Da die Vereinigungsfreiheit kein absolutes Recht ist, darf ihre Ausübung gemäß Art. 52 Abs. 1 der Charta eingeschränkt werden, sofern die Einschränkungen gesetzlich vorgesehen sind, den Wesensgehalt dieses Rechts achten und den Grundsatz der Verhältnismäßigkeit wahren. Zweitens entscheidet der Gerichtshof in Bezug auf Art. 3 Abs. 1 Buchst. d der Antidiskriminierungsrichtlinie, wonach diese u.a. auf die Mitwirkung in einer Arbeitnehmerorganisation anwendbar ist, dass die Ausübung der Tätigkeit des Vorsitzenden einer solchen Organisation unter diese Bestimmung fällt.

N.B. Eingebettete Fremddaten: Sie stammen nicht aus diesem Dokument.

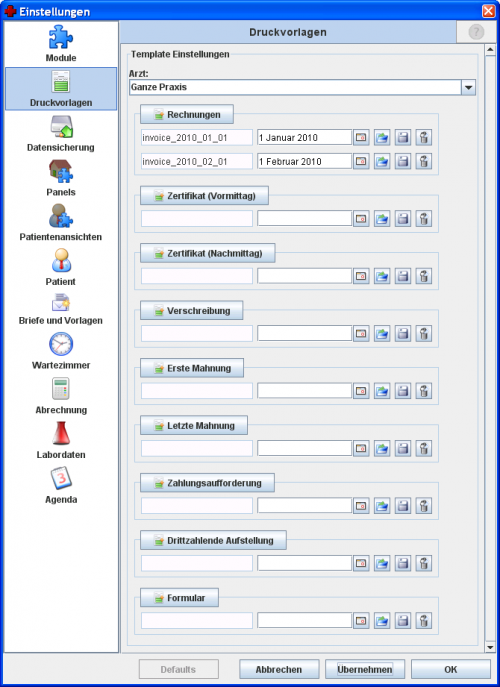The height and width of the screenshot is (687, 500).
Task: Click open-folder icon in Erste Mahnung row
Action: point(382,391)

Es stellt nämlich eine Art von „Mitwirkung“ – im gewöhnlichen Sinn dieses Begriffs – in einer solchen Organisation dar, wenn jemand bei der Wahl zum Vorsitzenden einer Arbeitnehmerorganisation kandidiert oder, nachdem er gewählt wurde, die Aufgaben des Vorsitzenden wahrnimmt.
Diese Auslegung entspricht dem Ziel der Richtlinie, das darin besteht, einen allgemeinen Rahmen zur Bekämpfung von Diskriminierungen u. a. wegen des Alters in Beschäftigung und Beruf zu schaffen, so dass die Begriffe, die in Art. 3 der Richtlinie deren Geltungsbereich präzisieren, nicht eng ausgelegt werden dürfen.